Por Paulo Furquim de Azevedo Materia seguir SEGUIR Seguindo Materia SEGUINDO
Análises com o rigor e o método acadêmicos, mas com uma linguagem acessível para todos, sem os jargões e as firulas do texto acadêmico. Com a co-autoria de Luciana Yeung

O preço da incerteza

Como a insegurança jurídica freia o futuro da infraestrutura no Brasil

Por Luciana Yeung
13 dez 2024, 16h12

Alguns anos atrás, três dos mais famosos economistas brasileiros – Persio Arida, Edmar Bacha e André Lara Resende (alguns dos “pais do Plano Real) – escreveram um influente capítulo de livro publicado no exterior pelo MIT Press. O capítulo se chamava Credit, Interests, and Jurisdictional Uncertainty: Conjectures on the Case of Brazil (Crédito, Juros e a Insegurança Jurídica: Conjecturas sobre o Caso do Brasil) e versava principalmente sobre os motivos de inexistir no nosso país um mercado de crédito de longo prazo. Ou seja, era um capítulo sobre macroeconomia. No entanto, seu impacto talvez tenha sido igualmente grande entre os estudiosos de Direito e Economia. O motivo foi um parágrafo colocado no meio do capítulo:

“A qualidade da execução de garantias é precária porque tanto a lei quanto a jurisprudência tendem a favorecer o devedor. Mesmo que o credor tenha conhecimento suficiente sobre o devedor e se sinta confortável em emprestar a ele por um longo período, a incerteza jurisdicional [ou insegurança jurídica] tornará seu crédito ilíquido. Relações bilaterais podem funcionar, mas a incerteza jurisdicional impede a possibilidade de transações multilaterais e impessoais que envolvam crédito por períodos prolongados. A consequência é o colapso quase completo de um mercado financeiro de longo prazo” (pp. 274-5, tradução livre).
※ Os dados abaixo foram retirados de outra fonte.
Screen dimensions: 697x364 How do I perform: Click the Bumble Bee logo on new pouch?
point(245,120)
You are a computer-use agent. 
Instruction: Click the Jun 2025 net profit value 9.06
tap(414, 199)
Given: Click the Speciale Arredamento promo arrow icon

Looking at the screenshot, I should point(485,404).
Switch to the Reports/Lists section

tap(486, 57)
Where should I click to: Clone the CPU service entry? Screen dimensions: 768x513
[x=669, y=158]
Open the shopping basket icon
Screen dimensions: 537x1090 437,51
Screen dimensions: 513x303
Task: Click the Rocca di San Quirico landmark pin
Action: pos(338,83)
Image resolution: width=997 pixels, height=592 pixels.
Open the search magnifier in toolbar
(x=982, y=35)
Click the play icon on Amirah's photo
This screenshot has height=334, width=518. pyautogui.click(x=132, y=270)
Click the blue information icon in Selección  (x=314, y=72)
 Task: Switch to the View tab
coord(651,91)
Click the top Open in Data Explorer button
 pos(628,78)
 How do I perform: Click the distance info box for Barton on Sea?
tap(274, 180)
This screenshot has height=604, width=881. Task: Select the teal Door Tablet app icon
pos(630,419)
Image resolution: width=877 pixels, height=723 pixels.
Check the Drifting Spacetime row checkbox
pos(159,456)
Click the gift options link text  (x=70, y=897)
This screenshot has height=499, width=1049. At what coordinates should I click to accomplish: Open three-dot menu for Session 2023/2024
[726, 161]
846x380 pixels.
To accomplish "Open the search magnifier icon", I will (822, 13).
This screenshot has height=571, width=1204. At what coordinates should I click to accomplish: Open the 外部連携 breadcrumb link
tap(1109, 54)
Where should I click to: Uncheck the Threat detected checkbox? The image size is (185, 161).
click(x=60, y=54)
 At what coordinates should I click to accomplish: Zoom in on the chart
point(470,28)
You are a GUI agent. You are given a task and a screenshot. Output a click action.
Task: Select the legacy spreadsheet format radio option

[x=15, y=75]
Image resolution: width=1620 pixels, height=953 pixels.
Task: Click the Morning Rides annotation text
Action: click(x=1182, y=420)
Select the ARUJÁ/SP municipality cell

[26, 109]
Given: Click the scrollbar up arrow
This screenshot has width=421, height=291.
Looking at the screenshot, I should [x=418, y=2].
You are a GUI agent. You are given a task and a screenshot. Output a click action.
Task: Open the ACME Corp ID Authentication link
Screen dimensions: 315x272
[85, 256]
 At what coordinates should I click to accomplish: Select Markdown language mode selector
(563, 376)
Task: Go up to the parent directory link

Talvez o “furor” – tanto de apoiadores quanto de críticos – tenha sido criado porque, como mencionei acima, foi uma passagem colocada no meio do texto sem indicação empírica alguma. Como consequência, uma boa quantidade de trabalhos empíricos derivou dessa frase, todos na tentativa de encontrar (ou não encontrar) evidências factuais para a afirmação dos ilustres economistas (inclusive um dos capítulos da tese de doutorado desta colunista que aqui escreve).  

Dito isso, e por outro lado, vale lembrar que, no Brasil, a infraestrutura ocupa um papel estratégico no desenvolvimento econômico e social; porém, infelizmente, boa parte dela encontra-se em níveis bastante aquém do que a sociedade precisa. Uma rede de transportes absolutamente arcaica para um país continental (com raríssimas exceções em poucos estados do sul), saneamento básico que não chega a 40% dos domicílios (segundo dados do IBGE 2022), estruturas de energia e telecomunicações ainda típicas de um país pobre, tudo isso são retratos bem conhecidos de nosso dia a dia.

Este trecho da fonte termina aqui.